En psychologie sociale, les études sur ces stéréotypes sociaux montrent qu’ils sont si ancrés dans la société qu’ils influencent tous les individus, même les moins racistes.

D’une manière ou d’une autre, personne n’échappe aux discriminations.

Il nous faut admettre deux constats : le racisme est insoutenable, par n’importe quel esprit, même médiocrement doué, et il y a en nous quelque chose qui, presque malgré nous, nous pousse sous une forme ou sous une autre, à le soutenir.

C’est contradictoire, embarrassant et assez terrible. Ce moteur inlassable, inusable est appelé :  » l’hétérophobie ou la peur d’autrui ».
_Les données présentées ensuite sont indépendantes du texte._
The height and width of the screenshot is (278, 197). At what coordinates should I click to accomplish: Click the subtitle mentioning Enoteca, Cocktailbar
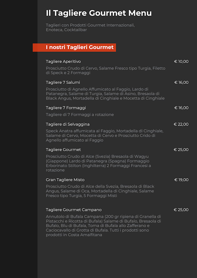point(90,27)
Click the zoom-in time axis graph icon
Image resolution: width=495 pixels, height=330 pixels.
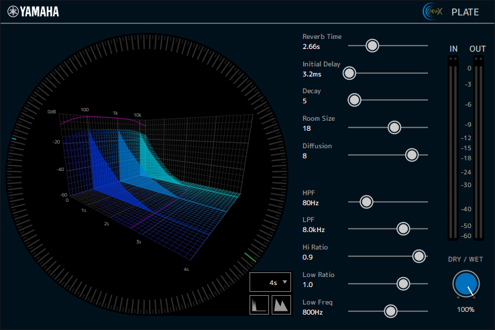(282, 305)
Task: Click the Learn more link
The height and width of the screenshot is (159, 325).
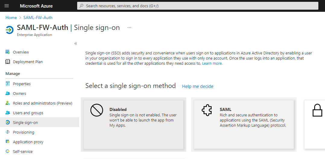Action: pos(212,63)
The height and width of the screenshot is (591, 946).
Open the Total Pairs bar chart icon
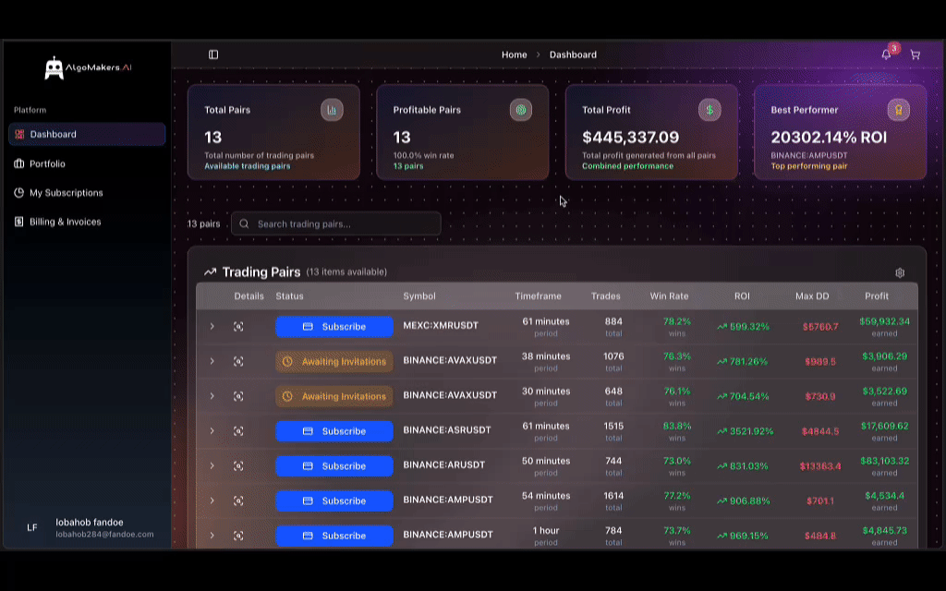coord(332,109)
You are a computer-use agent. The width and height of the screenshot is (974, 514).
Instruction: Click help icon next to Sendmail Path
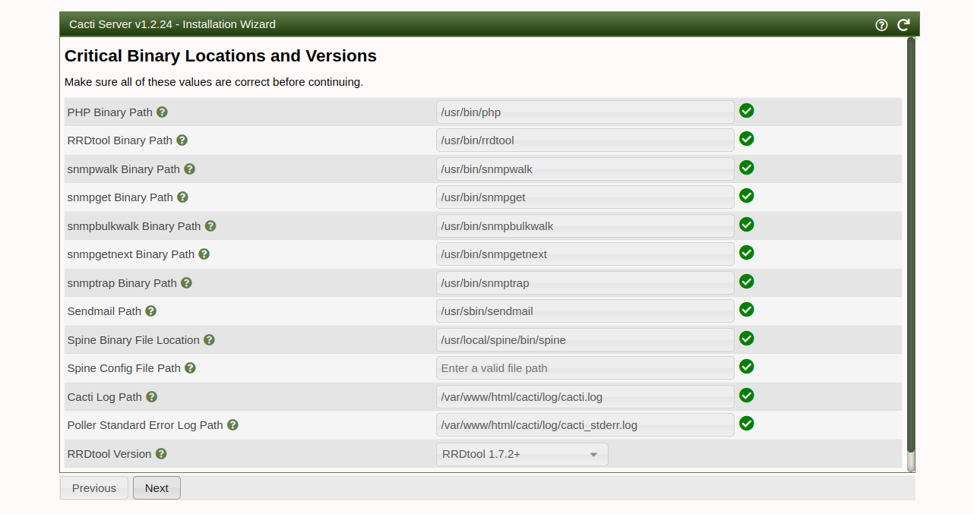pyautogui.click(x=151, y=311)
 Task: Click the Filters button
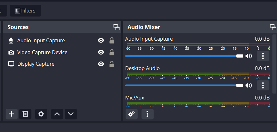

Ce malaise diffus devant les autres, il est aussi difficile d’en rendre compte que de l’amour d’autrui, avec lequel, heureusement, il coexiste. C’est un fait aussi dense, aussi inesquivable.

Ils essayent d’expliquer leur envie d’exclure par le fait d’avoir en face un inconnu différent et dangereux.

Pourtant cette force, cette inclination à accuser autrui, à l’agresser, sous divers prétextes, nous la connaissons bien : nous en avons une très fréquente expérience, même si son contenu est confus, plus émotionnel que raisonnable.

En gros, chaque fois qu’ils se trouvent devant un individu ou un groupe différent ou mal connu, ils en ressentent quelque malaise. Notre inquiétude peut nous pousser à adopter des attitudes de méfiance .

Lesquelles n’excluent pas, du reste, des sentiments ambivalents, d’attente et d’espoir.